CHICAGO -- It seems pretty obvious that the superhero movie genre is jumping the shark.

I used to get everyone in my family psyched and out the door for the comic-book blockbusters, but the spectacle of superhero movies went stale for me a few years ago.

And I'm not the only one -- even my husband and my teen son have not been able to gin up enough interest in "Aquaman," "Hellboy" or "Shazam!" to actually make it out to a theater.

This is not to say that all the love is gone -- they thoroughly enjoyed "Black Panther," which was such a cultural phenomenon that even I went to see it. More recently, they also watched "Captain Marvel" (without me), and they're looking forward to "Avengers: Endgame."

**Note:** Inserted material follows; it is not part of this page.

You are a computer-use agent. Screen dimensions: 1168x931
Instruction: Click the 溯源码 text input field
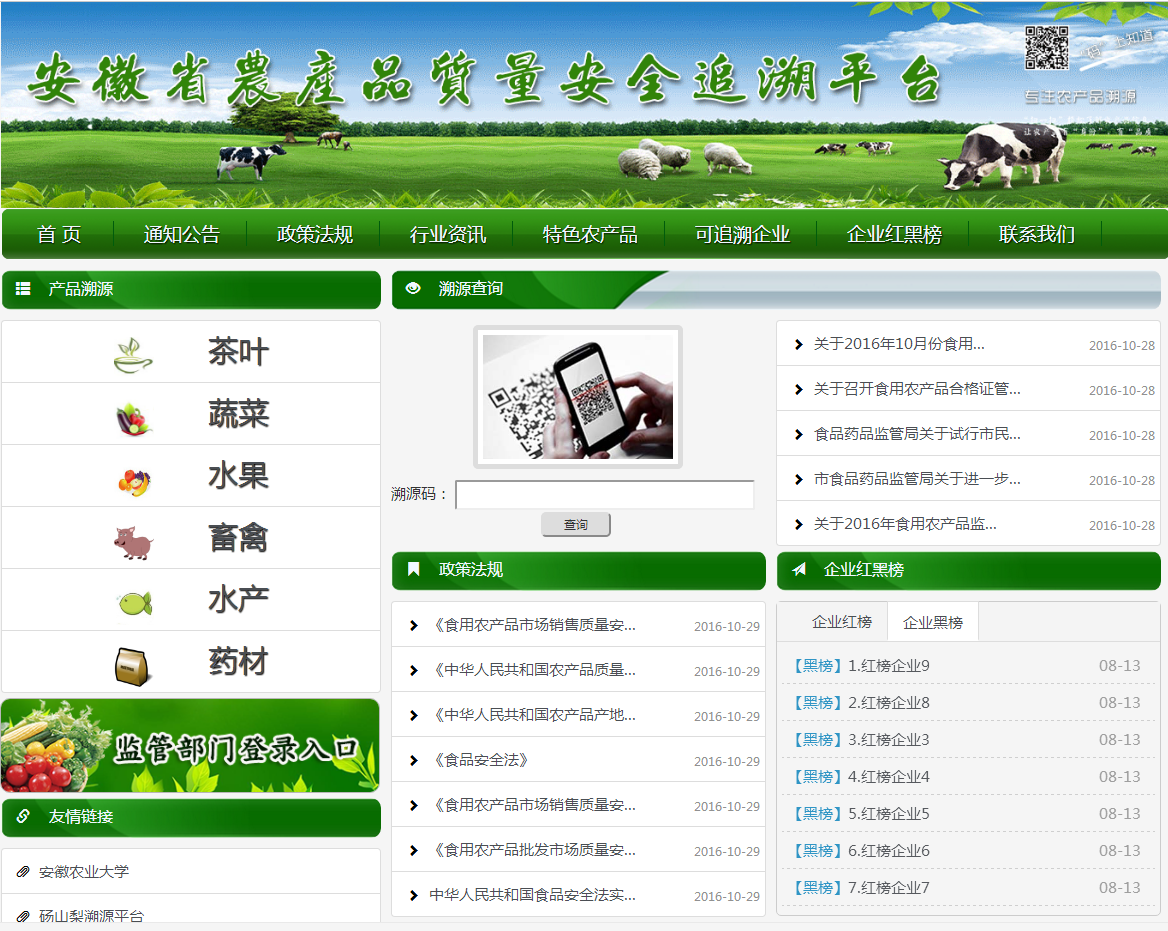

But there are just sooooo many of these movies out right now.

And there was bound to be some superhero fatigue between yet another "Spider-Man" ("Far From Home") and the drama surrounding the on-again, off-again status of writer/director James Gunn at the helm of "Guardians of the Galaxy Vol. 3" -- his past social-media posts made light of rape and pedophilia, making him a problematic leader in a Hollywood attempting to gaining its footing in a post-#MeToo world.

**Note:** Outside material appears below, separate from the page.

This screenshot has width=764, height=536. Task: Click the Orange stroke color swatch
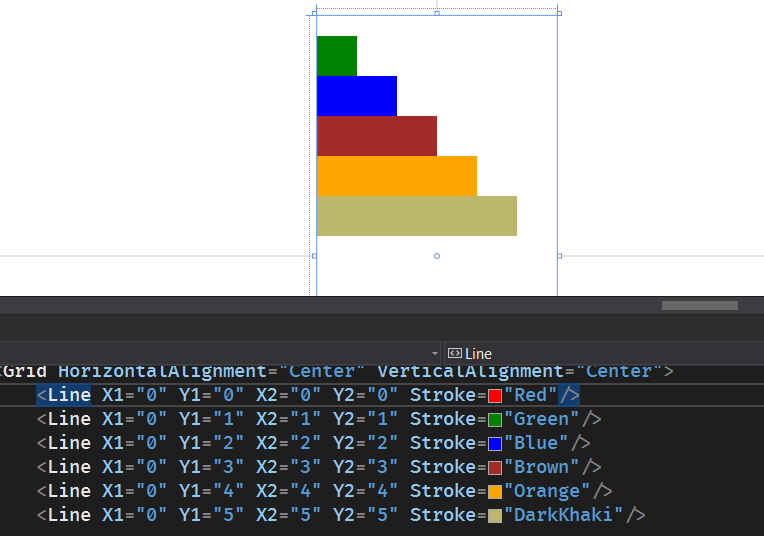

In a 2018 New Republic piece -- titled "Is Marvel Killing the Movies?" -- Josephine Livingstone wrote: "I think I felt what the movie wanted me to: overwhelmed. The action of 'Infinity War' keeps it all at such a high pitch that the movie obliterates its own emotional stakes. I think it was intended to engender one long sharp intake of breath."

What it engendered in me was a nap.

I nodded off after "Captain America: The First Avenger" insulted moviegoers' intelligence in 2011 with the terrible CGI job to make Chris Evans look like a 90-pound weakling. And the hollow-chested version of the character Steve Rogers, and the jeers he got from his peers along with the excruciating pain he endures to become a superhero, left a bad taste in the mouth of this mom who, at the time, had two impressionable boys -- 13 and 10. That movie taught them that nothing was more important than being buff, cut, jacked, ripped with muscles, developing a six-pack of abs and bursting out of standard-sized T-shirts.

In the years after, both my sons went on exercise regimens and started eating "clean" protein. One even went on a rendezvous with body-building protein powders that clogged his intestines so badly he nearly had to go to the hospital.